◆ What you should do ◆
Collect each line of the entries that holds the string "agent".

◆ Records supplied ◆
-*-*-
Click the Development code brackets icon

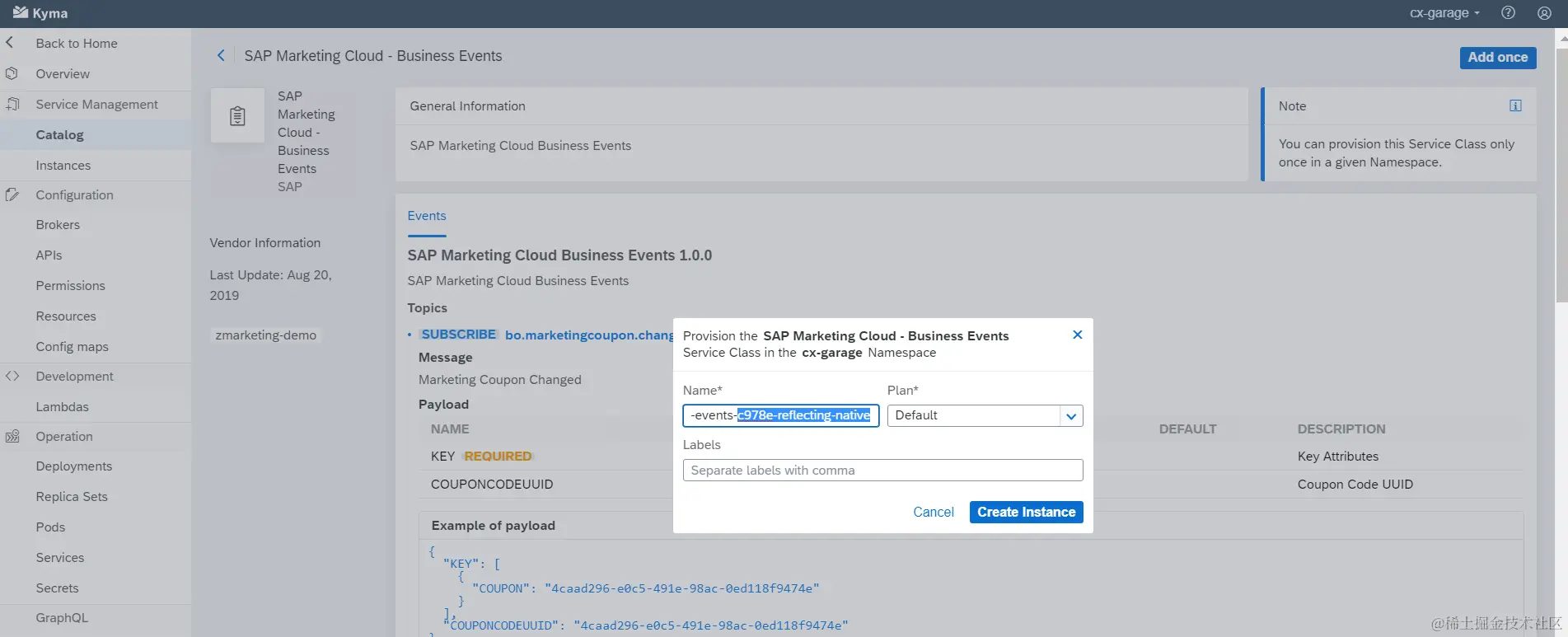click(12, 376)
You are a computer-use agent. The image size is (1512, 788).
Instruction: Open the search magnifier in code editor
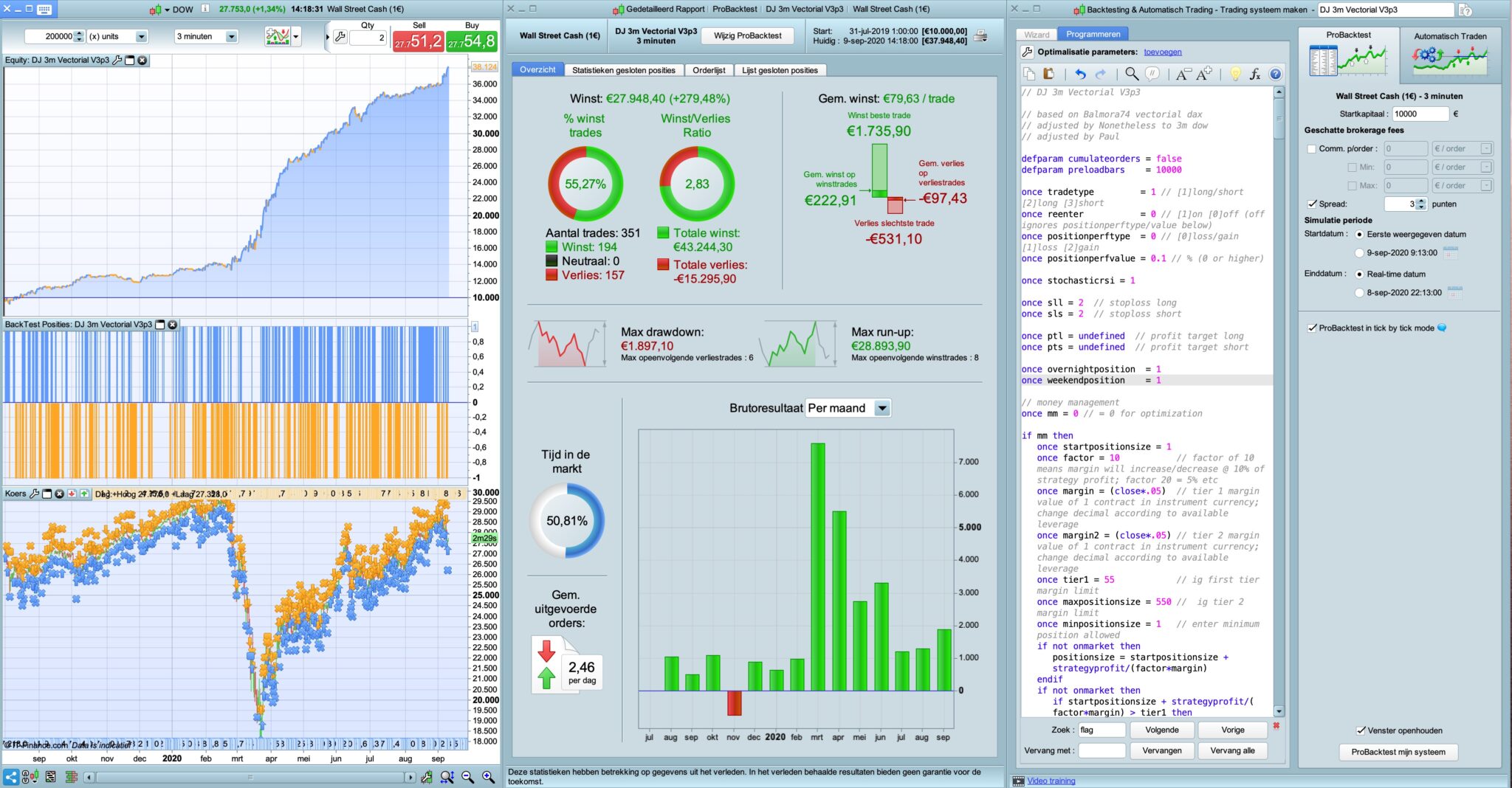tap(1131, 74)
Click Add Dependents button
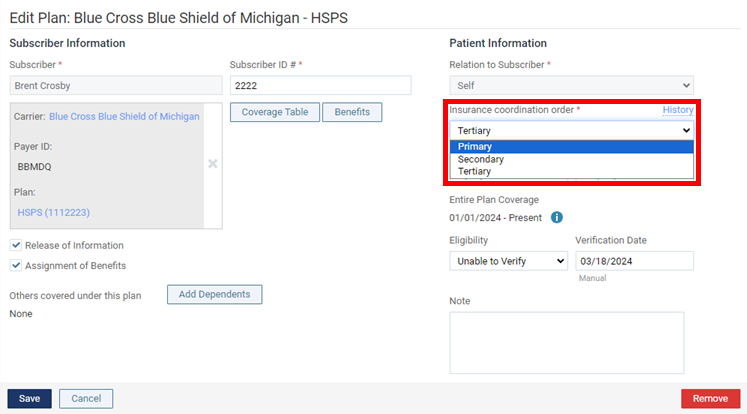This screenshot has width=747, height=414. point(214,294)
-*-*-
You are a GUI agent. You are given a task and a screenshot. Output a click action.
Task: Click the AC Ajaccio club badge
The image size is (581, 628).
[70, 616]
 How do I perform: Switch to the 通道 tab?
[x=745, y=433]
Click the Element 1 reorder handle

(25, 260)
-*-*-
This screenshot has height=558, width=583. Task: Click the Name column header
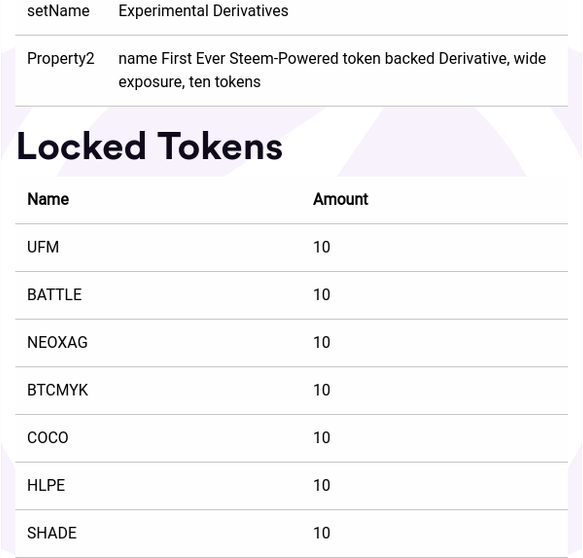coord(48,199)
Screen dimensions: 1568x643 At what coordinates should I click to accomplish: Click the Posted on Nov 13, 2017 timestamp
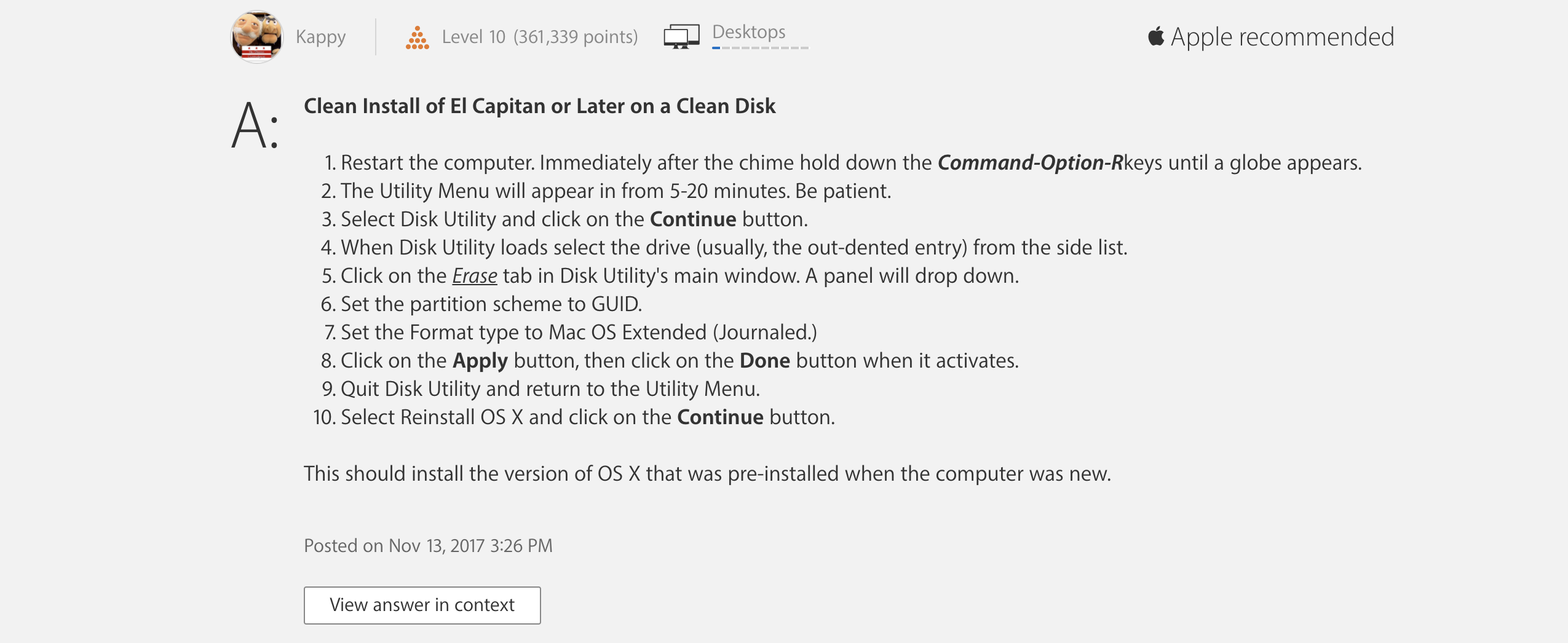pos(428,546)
-*-*-
◆ Answer to the exercise ◆
You are a computer-use agent. The image size is (1512, 788).
You are a GUI agent. You are given a task and a screenshot. Output a click action.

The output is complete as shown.